PDF to Web is a Python project that transforms PDF documents into web-friendly HTML pages. This tool is particularly useful for converting eBooks and other large PDF files into a series of organized, navigable web pages. Each chapter of the PDF is converted into its own HTML page, complete with a chapter header, navigation buttons, and a collapsible side menu for easy access to other chapters.
- Chapter-based Conversion: Breaks down the PDF into chapters, each represented as a separate HTML page.
- Responsive Design: Clean and mobile-friendly design using modern web technologies.
- Hamburger Navigation Menu: Collapsible side menu for easy navigation between chapters.
- Header and Footer: Each page includes a customizable header and footer with book details.
- JavaScript Integration: Includes a
script.jsfile for dynamic functionalities such as the hamburger menu.
PDFtoWeb/
│
├── books/
│ ├── book1/
│ │ ├── chapter_1.html
│ │ ├── chapter_2.html
│ │ └── ...
│ │
│ └── book2/
│ ├── chapter_1.html
│ ├── chapter_2.html
│ └── ...
│
├── driver.py # Main Python script for converting PDFs to HTML
├── index.html # Home page listing all books
├── style.css # Main stylesheet for the chapters
├── index.css # Separate stylesheet for the home page
└── script.js # JavaScript file for dynamic functionalities
- Python 3.x
- PyMuPDF (
pip install PyMuPDF) - BeautifulSoup4 (
pip install beautifulsoup4)
-
Clone the repository:
git clone https://github.com/yourusername/your-repository-name.git
-
Navigate to the project directory:
cd PDFtoWeb -
Create and activate a virtual environment:
python -m venv PDFtoWebEnv source PDFtoWebEnv/bin/activate # On Windows: PDFtoWebEnv\Scripts\activate
-
Install the required dependencies:
pip install -r requirements.txt
-
Place your PDF: Move your PDF file into the project directory (e.g.,
D:/projects/python_projects/PDFtoWeb/). -
Run the conversion script:
Modify the
driver.pyscript to point to your PDF file and adjust settings such as the number of pages per chapter.python driver.py
-
Access the generated HTML files:
The generated HTML files will be placed in a folder inside
books/with the same name as the PDF. You can openindex.htmlin your browser to see the list of books and start reading.
- Style: Modify
style.cssto change the appearance of the chapter pages.

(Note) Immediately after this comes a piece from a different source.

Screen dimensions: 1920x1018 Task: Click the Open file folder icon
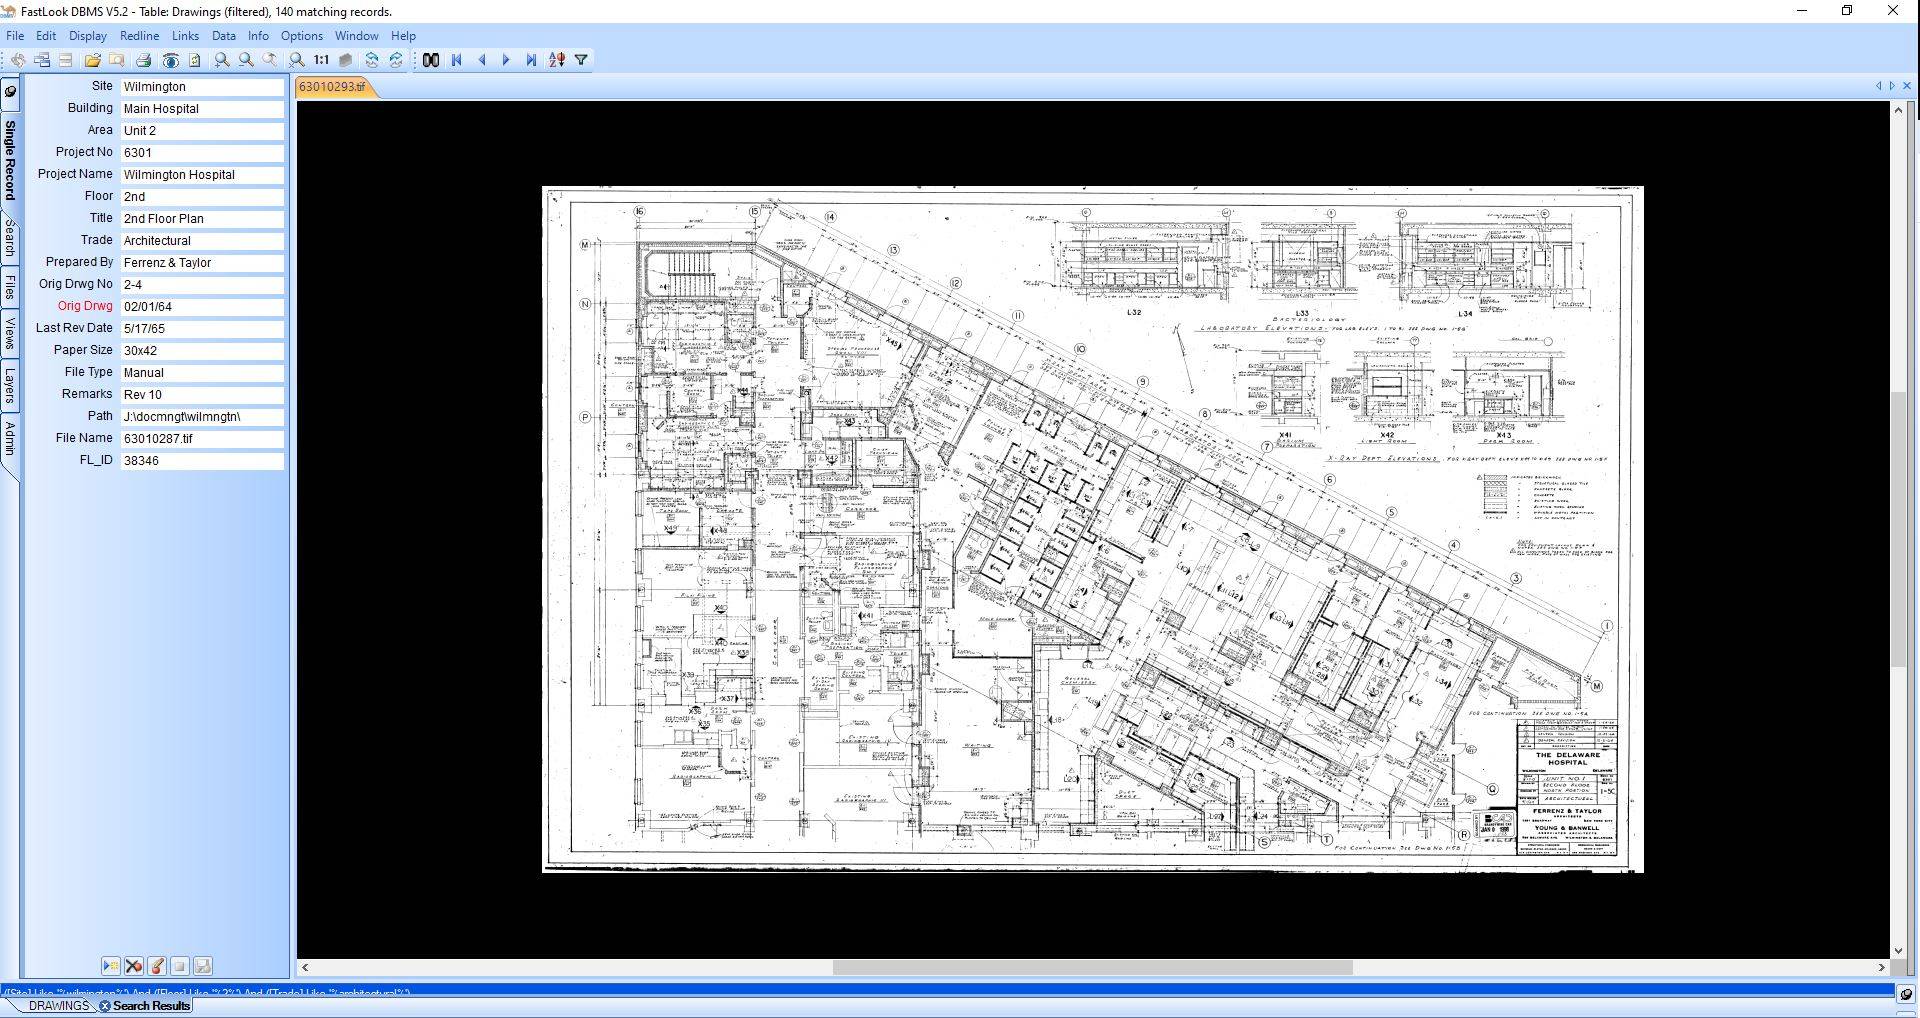coord(92,60)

Useindex.cssfor the home page styling. - Script: Update
script.jsfor any additional JavaScript functionality you wish to add. - Book Details: Customize the footer information in the
convert_text_to_htmlfunction withindriver.py.
Feel free to submit issues, fork the repository, and send pull requests. Contributions are welcome and appreciated!
This project is licensed under the MIT License. See the LICENSE file for more details.